Segment Open

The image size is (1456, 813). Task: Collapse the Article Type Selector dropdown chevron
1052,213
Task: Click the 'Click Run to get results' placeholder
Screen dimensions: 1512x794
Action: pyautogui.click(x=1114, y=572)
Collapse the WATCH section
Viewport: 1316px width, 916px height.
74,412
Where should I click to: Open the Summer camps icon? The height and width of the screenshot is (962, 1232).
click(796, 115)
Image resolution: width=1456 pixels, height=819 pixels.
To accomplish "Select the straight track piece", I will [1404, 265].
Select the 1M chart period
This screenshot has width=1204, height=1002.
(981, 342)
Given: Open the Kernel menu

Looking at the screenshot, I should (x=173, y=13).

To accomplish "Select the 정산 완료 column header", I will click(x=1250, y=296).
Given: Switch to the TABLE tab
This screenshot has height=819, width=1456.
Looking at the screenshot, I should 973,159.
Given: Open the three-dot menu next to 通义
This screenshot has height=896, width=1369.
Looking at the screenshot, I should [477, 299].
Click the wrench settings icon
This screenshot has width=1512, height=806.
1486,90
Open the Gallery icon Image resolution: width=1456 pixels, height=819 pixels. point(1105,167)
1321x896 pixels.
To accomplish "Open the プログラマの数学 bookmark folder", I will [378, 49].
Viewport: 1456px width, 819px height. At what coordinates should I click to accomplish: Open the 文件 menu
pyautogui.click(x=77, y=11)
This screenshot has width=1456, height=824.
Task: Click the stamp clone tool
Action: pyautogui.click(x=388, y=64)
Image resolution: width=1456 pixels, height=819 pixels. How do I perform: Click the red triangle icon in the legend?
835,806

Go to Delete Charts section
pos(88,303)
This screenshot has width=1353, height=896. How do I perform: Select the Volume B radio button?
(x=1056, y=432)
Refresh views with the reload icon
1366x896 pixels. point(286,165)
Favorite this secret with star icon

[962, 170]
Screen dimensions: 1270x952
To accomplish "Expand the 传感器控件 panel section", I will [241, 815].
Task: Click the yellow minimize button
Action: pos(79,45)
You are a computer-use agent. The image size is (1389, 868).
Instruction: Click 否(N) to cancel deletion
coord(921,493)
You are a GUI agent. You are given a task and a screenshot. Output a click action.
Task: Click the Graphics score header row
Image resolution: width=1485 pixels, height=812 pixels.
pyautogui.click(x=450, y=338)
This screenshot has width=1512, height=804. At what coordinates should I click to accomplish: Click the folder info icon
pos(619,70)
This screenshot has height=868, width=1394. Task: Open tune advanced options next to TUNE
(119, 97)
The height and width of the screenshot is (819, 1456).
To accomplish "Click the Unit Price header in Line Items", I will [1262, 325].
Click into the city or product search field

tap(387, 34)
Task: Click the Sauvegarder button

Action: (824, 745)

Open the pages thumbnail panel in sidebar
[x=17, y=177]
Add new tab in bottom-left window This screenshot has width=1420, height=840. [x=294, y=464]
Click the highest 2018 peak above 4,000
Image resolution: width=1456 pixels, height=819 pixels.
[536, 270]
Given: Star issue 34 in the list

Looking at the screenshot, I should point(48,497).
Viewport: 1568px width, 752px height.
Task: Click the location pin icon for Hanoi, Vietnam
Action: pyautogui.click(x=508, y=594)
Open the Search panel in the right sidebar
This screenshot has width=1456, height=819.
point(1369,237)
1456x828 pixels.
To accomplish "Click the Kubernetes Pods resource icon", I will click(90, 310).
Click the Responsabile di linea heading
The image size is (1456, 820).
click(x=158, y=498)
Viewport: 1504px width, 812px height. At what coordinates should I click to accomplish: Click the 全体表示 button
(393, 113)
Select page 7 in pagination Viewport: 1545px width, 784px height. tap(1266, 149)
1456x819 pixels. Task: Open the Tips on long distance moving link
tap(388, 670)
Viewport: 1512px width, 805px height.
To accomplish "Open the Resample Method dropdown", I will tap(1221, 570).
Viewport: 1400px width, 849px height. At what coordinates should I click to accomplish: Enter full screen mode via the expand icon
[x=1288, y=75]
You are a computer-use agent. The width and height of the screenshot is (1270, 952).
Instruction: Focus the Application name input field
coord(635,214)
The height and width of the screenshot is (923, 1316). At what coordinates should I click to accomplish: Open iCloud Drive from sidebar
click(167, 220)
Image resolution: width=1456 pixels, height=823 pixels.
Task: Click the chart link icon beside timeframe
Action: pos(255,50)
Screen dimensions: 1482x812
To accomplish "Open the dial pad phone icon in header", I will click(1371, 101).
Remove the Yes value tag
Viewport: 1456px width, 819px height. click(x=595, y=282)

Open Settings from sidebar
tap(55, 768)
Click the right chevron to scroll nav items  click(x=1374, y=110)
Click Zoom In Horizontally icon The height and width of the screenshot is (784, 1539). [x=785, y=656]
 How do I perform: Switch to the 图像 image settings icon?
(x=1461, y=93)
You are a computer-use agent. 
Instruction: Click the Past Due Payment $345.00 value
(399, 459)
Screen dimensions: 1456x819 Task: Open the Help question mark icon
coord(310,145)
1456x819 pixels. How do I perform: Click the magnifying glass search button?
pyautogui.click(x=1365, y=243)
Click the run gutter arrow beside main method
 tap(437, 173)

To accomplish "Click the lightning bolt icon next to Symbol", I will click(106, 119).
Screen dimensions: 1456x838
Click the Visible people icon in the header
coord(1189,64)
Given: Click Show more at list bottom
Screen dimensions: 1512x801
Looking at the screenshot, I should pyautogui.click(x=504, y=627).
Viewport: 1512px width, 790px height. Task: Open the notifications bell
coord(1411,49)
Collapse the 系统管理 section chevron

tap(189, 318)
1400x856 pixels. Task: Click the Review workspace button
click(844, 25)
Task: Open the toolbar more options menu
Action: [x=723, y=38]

Segment Closed

• Exercise description:
Output the entire listing exactly as it appears above.

• Output for this task:
The image size is (1456, 813). Task: Collapse the Article Type Selector dropdown chevron
1052,213
Task: Click the 'Click Run to get results' placeholder
Screen dimensions: 1512x794
Action: pyautogui.click(x=1114, y=572)
Collapse the WATCH section
Viewport: 1316px width, 916px height.
74,412
Where should I click to: Open the Summer camps icon? The height and width of the screenshot is (962, 1232).
click(796, 115)
Image resolution: width=1456 pixels, height=819 pixels.
To accomplish "Select the straight track piece", I will [1404, 265].
Select the 1M chart period
This screenshot has width=1204, height=1002.
(981, 342)
Given: Open the Kernel menu

Looking at the screenshot, I should (x=173, y=13).

To accomplish "Select the 정산 완료 column header", I will click(x=1250, y=296).
Given: Switch to the TABLE tab
This screenshot has height=819, width=1456.
Looking at the screenshot, I should 973,159.
Given: Open the three-dot menu next to 通义
This screenshot has height=896, width=1369.
Looking at the screenshot, I should [477, 299].
Click the wrench settings icon
This screenshot has width=1512, height=806.
1486,90
Open the Gallery icon Image resolution: width=1456 pixels, height=819 pixels. point(1105,167)
1321x896 pixels.
To accomplish "Open the プログラマの数学 bookmark folder", I will [378, 49].
Viewport: 1456px width, 819px height. At what coordinates should I click to accomplish: Open the 文件 menu
pyautogui.click(x=77, y=11)
This screenshot has width=1456, height=824.
Task: Click the stamp clone tool
Action: pyautogui.click(x=388, y=64)
Image resolution: width=1456 pixels, height=819 pixels. How do I perform: Click the red triangle icon in the legend?
835,806

Go to Delete Charts section
pos(88,303)
This screenshot has width=1353, height=896. How do I perform: Select the Volume B radio button?
(x=1056, y=432)
Refresh views with the reload icon
1366x896 pixels. point(286,165)
Favorite this secret with star icon

[962, 170]
Screen dimensions: 1270x952
To accomplish "Expand the 传感器控件 panel section", I will [241, 815].
Task: Click the yellow minimize button
Action: pos(79,45)
You are a computer-use agent. The image size is (1389, 868).
Instruction: Click 否(N) to cancel deletion
coord(921,493)
You are a GUI agent. You are given a task and a screenshot. Output a click action.
Task: Click the Graphics score header row
Image resolution: width=1485 pixels, height=812 pixels.
pyautogui.click(x=450, y=338)
This screenshot has width=1512, height=804. At what coordinates should I click to accomplish: Click the folder info icon
pos(619,70)
This screenshot has height=868, width=1394. Task: Open tune advanced options next to TUNE
(119, 97)
The height and width of the screenshot is (819, 1456).
To accomplish "Click the Unit Price header in Line Items", I will [1262, 325].
Click into the city or product search field

tap(387, 34)
Task: Click the Sauvegarder button

Action: (824, 745)

Open the pages thumbnail panel in sidebar
[x=17, y=177]
Add new tab in bottom-left window This screenshot has width=1420, height=840. [x=294, y=464]
Click the highest 2018 peak above 4,000
Image resolution: width=1456 pixels, height=819 pixels.
[536, 270]
Given: Star issue 34 in the list

Looking at the screenshot, I should point(48,497).
Viewport: 1568px width, 752px height.
Task: Click the location pin icon for Hanoi, Vietnam
Action: pyautogui.click(x=508, y=594)
Open the Search panel in the right sidebar
This screenshot has width=1456, height=819.
point(1369,237)
1456x828 pixels.
To accomplish "Click the Kubernetes Pods resource icon", I will click(90, 310).
Click the Responsabile di linea heading
The image size is (1456, 820).
click(x=158, y=498)
Viewport: 1504px width, 812px height. At what coordinates should I click to accomplish: Click the 全体表示 button
(393, 113)
Select page 7 in pagination Viewport: 1545px width, 784px height. tap(1266, 149)
1456x819 pixels. Task: Open the Tips on long distance moving link
tap(388, 670)
Viewport: 1512px width, 805px height.
To accomplish "Open the Resample Method dropdown", I will tap(1221, 570).
Viewport: 1400px width, 849px height. At what coordinates should I click to accomplish: Enter full screen mode via the expand icon
[x=1288, y=75]
You are a computer-use agent. The width and height of the screenshot is (1270, 952).
Instruction: Focus the Application name input field
coord(635,214)
The height and width of the screenshot is (923, 1316). At what coordinates should I click to accomplish: Open iCloud Drive from sidebar
click(167, 220)
Image resolution: width=1456 pixels, height=823 pixels.
Task: Click the chart link icon beside timeframe
Action: pos(255,50)
Screen dimensions: 1482x812
To accomplish "Open the dial pad phone icon in header", I will click(1371, 101).
Remove the Yes value tag
Viewport: 1456px width, 819px height. click(x=595, y=282)

Open Settings from sidebar
tap(55, 768)
Click the right chevron to scroll nav items  click(x=1374, y=110)
Click Zoom In Horizontally icon The height and width of the screenshot is (784, 1539). [x=785, y=656]
 How do I perform: Switch to the 图像 image settings icon?
(x=1461, y=93)
You are a computer-use agent. 
Instruction: Click the Past Due Payment $345.00 value
(399, 459)
Screen dimensions: 1456x819 Task: Open the Help question mark icon
coord(310,145)
1456x819 pixels. How do I perform: Click the magnifying glass search button?
pyautogui.click(x=1365, y=243)
Click the run gutter arrow beside main method
 tap(437, 173)

To accomplish "Click the lightning bolt icon next to Symbol", I will click(106, 119).
Screen dimensions: 1456x838
Click the Visible people icon in the header
coord(1189,64)
Given: Click Show more at list bottom
Screen dimensions: 1512x801
Looking at the screenshot, I should pyautogui.click(x=504, y=627).
Viewport: 1512px width, 790px height. Task: Open the notifications bell
coord(1411,49)
Collapse the 系统管理 section chevron

tap(189, 318)
1400x856 pixels. Task: Click the Review workspace button
click(844, 25)
Task: Open the toolbar more options menu
Action: [x=723, y=38]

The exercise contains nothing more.